Study text:
Member of the Legislative Assembly of New Brunswick for East Saint John
- In office November 26, 1984 – September 23, 1991
- Preceded by: Gerald Merrithew
- Succeeded by: George J. Jenkins

Personal details
- Born: Peter Gerald Trites December 17, 1946 Moncton, New Brunswick
- Died: May 13, 2010 (aged 63) Moncton, New Brunswick
- Party: New Brunswick Liberal Association (1987-2010)
- Other political affiliations: New Brunswick New Democratic Party (1984-1987)
- Profession: Teacher

= Peter Trites =

Canadian politician

Peter Gerald Trites (December 17, 1946 – May 13, 2010) was a former high school teacher and political figure in New Brunswick, Canada. He represented Saint John East in the Legislative Assembly of New Brunswick from 1984 to 1991 as a New Democratic Party and then Liberal member.

== Life and career ==
Peter Gerald Trites was born in Moncton, New Brunswick, the son of Gerald L. Trites and Elizabeth P. Campbell. He was educated at the University of New Brunswick. He was first elected to the provincial assembly as a member of the New Democratic Party in a 1984 by-election held after Gerald Merrithew resigned his seat to run for a seat in the House of Commons. He crossed the floor to sit as a Liberal prior to the 1987 election. Trites was named to the province's Executive Council as Minister of Housing in 1987. He declined to run for re-election in 1991.

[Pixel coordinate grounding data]

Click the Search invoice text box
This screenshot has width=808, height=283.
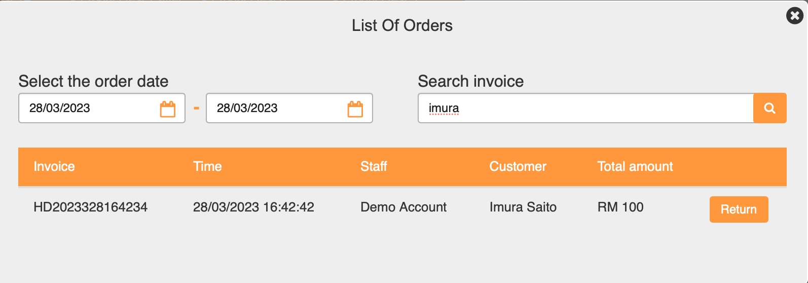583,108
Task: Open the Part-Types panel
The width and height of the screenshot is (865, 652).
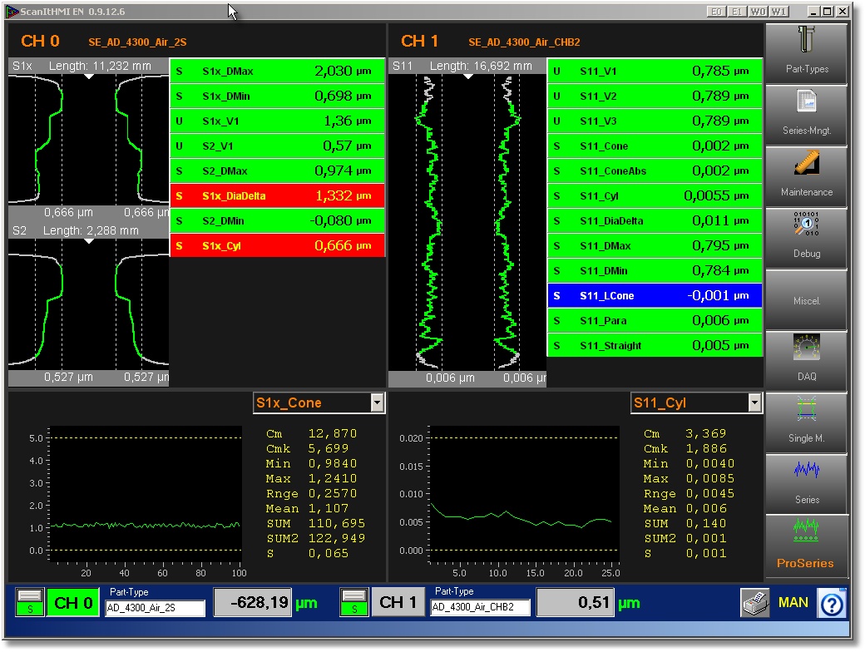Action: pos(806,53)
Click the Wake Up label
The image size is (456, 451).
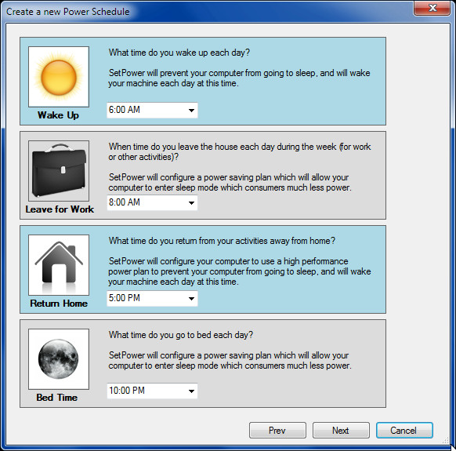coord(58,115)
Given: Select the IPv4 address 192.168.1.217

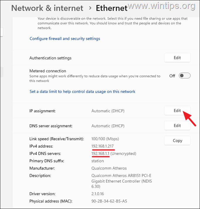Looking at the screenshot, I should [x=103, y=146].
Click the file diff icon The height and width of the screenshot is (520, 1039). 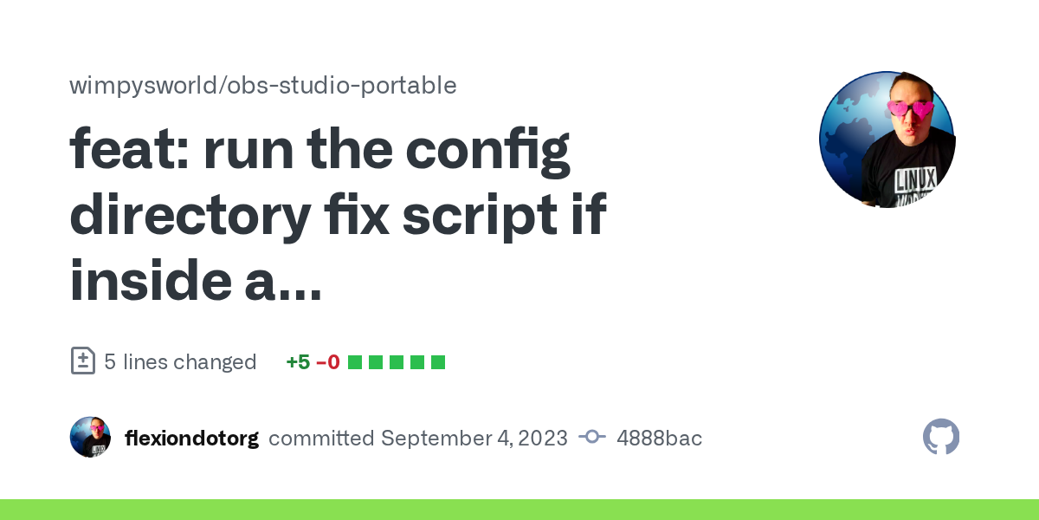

Exercises to complete:
• 1. Using the text about Peter Trites, decide whether each statement agrees with it. Answer yes or no for each, and quote the words from the text that settle it.
(a) Trites was born in Saint John.
(b) Trites became Minister of Housing in 1987.
(c) Trites lost when he ran for re-election in 1991.
• 2. Name every person besides Peter Trites who is mentioned in the text about him.
• 3. Carry on writing the text about Peter Trites after its last sentence.

Per-task outputs:
• 1.
(a) No: "Peter Gerald Trites was born in Moncton, New Brunswick"
(b) Yes: "Trites was named to the province's Executive Council as Minister of Housing in 1987."
(c) No: "He declined to run for re-election in 1991."

• 2. Gerald Merrithew, George J. Jenkins, Gerald L. Trites, Elizabeth P. Campbell

• 3.
Between 1968–1998, Trites was a high school teacher at Simonds High School. In 1992, Trites was elected to Saint John City Council as a city councillor and served in that regard until 2004. In 2005, CBC Radio found that Trites was working at an Old Navy store in Saint John.

== Personal life and death ==
Trites married Deborah Smith in 1973 and had two children. He died on May 13, 2010, at the Moncton City Hospital, aged 63. His funeral was held on May 17.